Evidence that addiction is a solvable coping problem rather than a chronic, recurring disease seems like encouraging news. But it’s highly controversial. Neuroscientists and many clinicians regard drug addictions as brain illnesses best vanquished with the help of medications that fight cravings and withdrawal. From this perspective, drug-induced brain changes increase a person’s thirst for artificial highs and make quitting progressively more difficult.
This conflict over addiction’s nature plays out in two lines of research: studies of remission and relapse among treated substance abusers and long-term studies of the general population.
Follow-up investigations of people who attend treatment programs report that addicts never completely shake an urge to snort, inject, guzzle or otherwise consume their poisons of choice. Ongoing treatment in psychotherapy, rehab centers or 12-step groups encourages temporary runs of sobriety, but it’s easier to kick the bucket than to kick the habit.
Surveys and long-term studies of the general population, however, observe that addicts typically spend their youth in a substance-induced haze but drastically cut back or quit using drugs altogether by early adulthood. Most of those who renounce the “high” life do so without formal treatment.

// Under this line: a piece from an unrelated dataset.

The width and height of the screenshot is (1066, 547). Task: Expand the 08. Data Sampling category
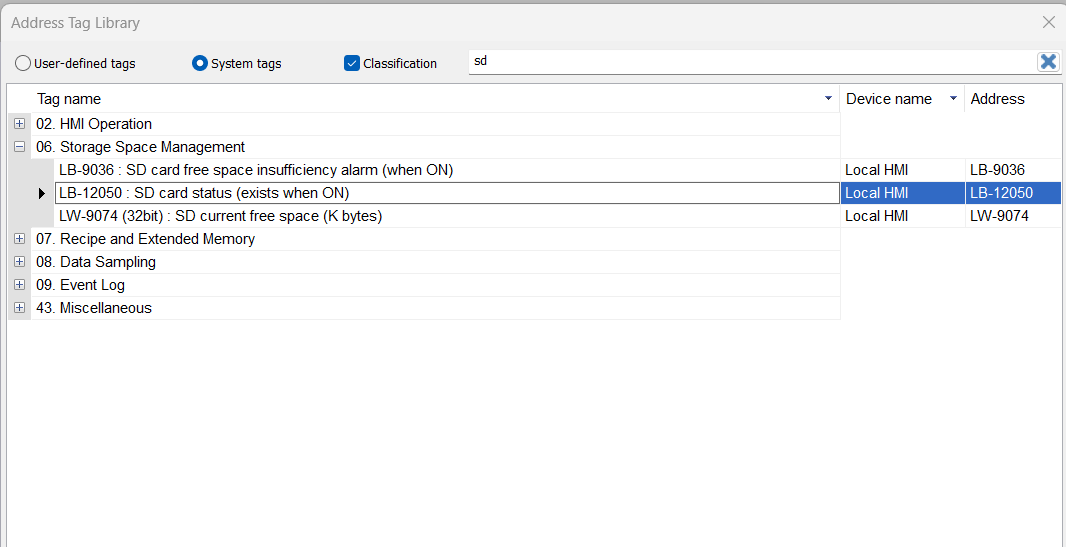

Each research approach has drawbacks. Treatment studies don’t include people who overcome addictions without seeking formal help, and thus underestimate overall recovery rates. Community surveys often overlook individuals with especially harsh drug problems, and thus overestimate recovery rates.
“There’s clearly disagreement in the field about the natural history of alcohol dependence and other substance use disorders,” says psychologist Madeline Meier of Arizona State University in Tempe. “Part of the reason is that clinic-based studies tend to find high rates of relapse but population-based studies don’t.” [352 words]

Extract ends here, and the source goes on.